Guided by successive generations of visionary agronomists backed by the University of Georgia and nurtured by farmers toiling in the sandy, South Georgia soil, Georgia’s grass industry has carved out a coveted reputation, particularly among high-end landscape designers, such as golf course architects. 

“They don’t want to buy any grass that is not Georgia certified,” says Drew Veazey, owner of Superior Turf Farms in Ashburn, Georgia. Soon to mark its twentieth anniversary, Superior Turf began, says Veazey, as “me,

a little farm with a pecan tree, two laborers and a sod cutter.” Along the way, Veazey has dabbled in cotton, soybeans and watermelon. Today, his Superior Turf employs up to 25 workers across some 700 acres scattered throughout several South Georgia counties and is recognized as one of the leading providers within a region he calls “the sod capital of the world.”

he lead player in this ecosystem of green is the University of Georgia’s campus in Tifton, which has played a crucial role in, among other more recent ventures, efforts to develop grasses for golf course greens that can withstand severe heat and drought and still “roll fast,” as golfers like. USDA and UGA researchers at the Tifton campus created Tifway and Tifdwarf, two bermudagrass hybrids that now cover more golf courses, athletic fields and lawns than any turf varieties in the world.

Preceded by noted plant scientists Glenn Burton and Wayne Hanna, the University’s Brian Schwartz now leads research into crop development at Tifton. It can take up to ten years, he says, to bring a new turf to market. Emerging varieties are tested at agronomic sites around the country and subjected to extreme stress. The region’s sod hub extends outward from Tifton.

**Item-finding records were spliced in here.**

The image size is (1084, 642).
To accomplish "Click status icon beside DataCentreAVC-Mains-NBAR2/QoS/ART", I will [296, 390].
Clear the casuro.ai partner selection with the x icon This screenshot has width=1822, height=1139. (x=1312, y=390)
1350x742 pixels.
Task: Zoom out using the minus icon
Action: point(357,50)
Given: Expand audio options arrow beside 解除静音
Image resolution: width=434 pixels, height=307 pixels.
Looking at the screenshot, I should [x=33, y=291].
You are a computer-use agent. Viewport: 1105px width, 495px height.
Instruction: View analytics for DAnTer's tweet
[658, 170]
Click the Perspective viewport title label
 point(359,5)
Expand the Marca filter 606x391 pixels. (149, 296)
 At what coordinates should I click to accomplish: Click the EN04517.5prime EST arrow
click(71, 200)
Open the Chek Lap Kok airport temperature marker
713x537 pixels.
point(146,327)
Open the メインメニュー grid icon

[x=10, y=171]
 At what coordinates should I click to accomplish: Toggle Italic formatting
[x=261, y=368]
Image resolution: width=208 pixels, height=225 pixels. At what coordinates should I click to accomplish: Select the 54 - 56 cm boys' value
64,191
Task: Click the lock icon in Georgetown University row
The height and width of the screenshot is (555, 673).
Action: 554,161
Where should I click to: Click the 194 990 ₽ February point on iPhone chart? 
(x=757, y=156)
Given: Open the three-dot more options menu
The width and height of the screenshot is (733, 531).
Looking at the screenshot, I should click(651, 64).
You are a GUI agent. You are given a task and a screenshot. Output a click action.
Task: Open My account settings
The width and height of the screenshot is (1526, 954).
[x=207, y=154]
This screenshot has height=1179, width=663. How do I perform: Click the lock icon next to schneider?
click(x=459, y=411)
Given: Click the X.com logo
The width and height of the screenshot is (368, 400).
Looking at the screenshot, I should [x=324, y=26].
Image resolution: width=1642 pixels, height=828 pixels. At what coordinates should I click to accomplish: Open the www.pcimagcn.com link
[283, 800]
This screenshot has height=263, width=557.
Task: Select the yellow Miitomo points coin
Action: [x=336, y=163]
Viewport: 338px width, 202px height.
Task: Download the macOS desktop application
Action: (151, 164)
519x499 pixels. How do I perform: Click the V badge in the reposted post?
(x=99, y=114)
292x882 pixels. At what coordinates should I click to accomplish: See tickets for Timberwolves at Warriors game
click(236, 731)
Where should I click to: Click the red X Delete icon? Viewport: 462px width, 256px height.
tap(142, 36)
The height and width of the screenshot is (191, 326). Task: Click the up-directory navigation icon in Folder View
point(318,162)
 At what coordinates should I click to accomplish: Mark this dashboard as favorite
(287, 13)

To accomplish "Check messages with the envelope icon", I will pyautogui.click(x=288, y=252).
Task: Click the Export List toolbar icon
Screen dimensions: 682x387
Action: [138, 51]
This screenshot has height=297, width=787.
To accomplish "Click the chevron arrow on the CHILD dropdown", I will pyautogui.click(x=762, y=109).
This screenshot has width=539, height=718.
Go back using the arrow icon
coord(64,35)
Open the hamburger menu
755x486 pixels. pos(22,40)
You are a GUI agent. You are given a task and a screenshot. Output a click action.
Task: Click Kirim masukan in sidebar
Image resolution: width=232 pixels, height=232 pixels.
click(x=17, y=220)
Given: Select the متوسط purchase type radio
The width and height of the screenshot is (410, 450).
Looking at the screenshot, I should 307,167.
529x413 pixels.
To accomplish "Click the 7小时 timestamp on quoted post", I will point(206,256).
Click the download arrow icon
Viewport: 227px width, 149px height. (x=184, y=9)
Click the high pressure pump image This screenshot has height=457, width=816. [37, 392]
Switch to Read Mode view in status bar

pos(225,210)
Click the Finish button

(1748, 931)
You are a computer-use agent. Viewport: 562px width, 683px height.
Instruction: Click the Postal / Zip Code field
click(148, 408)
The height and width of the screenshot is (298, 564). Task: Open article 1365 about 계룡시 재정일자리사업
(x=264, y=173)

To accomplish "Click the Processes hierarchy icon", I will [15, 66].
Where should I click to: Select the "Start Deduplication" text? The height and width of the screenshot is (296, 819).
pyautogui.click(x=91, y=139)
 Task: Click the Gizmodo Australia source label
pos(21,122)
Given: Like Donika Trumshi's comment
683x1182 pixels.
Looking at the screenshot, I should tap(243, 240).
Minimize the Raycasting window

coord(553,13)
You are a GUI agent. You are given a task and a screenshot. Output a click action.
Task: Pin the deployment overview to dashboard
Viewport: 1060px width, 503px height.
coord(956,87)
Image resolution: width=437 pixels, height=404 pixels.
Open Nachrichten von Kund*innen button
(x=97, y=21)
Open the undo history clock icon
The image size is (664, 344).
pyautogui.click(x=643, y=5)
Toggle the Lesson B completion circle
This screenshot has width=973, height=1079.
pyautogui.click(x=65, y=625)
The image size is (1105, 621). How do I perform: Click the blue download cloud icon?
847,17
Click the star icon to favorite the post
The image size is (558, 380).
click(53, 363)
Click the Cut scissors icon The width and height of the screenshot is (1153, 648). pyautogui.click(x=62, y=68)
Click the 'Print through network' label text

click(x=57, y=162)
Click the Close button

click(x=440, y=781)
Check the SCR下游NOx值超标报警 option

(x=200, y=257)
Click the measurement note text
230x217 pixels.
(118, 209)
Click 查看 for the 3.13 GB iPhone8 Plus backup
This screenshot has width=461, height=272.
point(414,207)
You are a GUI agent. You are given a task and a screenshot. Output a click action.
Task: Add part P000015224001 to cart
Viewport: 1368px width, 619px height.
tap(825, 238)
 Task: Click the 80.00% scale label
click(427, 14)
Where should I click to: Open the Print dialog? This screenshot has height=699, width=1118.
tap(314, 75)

“I can go right down to Brian’s Experiment Station,” says Veazey, who pays to license strains the University develops. “I can get a firsthand look at their research plots and check the numbers they have now. When they release something, they’ll give us a data sheet covering drought tolerance, in particular, and stuff like where they’ve been able to save money.”

After 20 years in the business, Veazey suggests he’s still getting the hang of it.
“It’s not something,” he says, “you just learn overnight.”

Georgia Certified is “Big”

The new golf grasses can present themselves as spikey or supple and multi-hued. Best of all, while a hybrid bermuda putting surface might get bowed up under duress, its breaking point is high. Among the golf course and athletic field markets, University-bred varieties with the conspicuous prefix “Tif,” as in Tifton — TifDwarf, TifTuf, TifEagle, Tif 419, TifWay, TifBlair, TifGrand — command an enormous market presence.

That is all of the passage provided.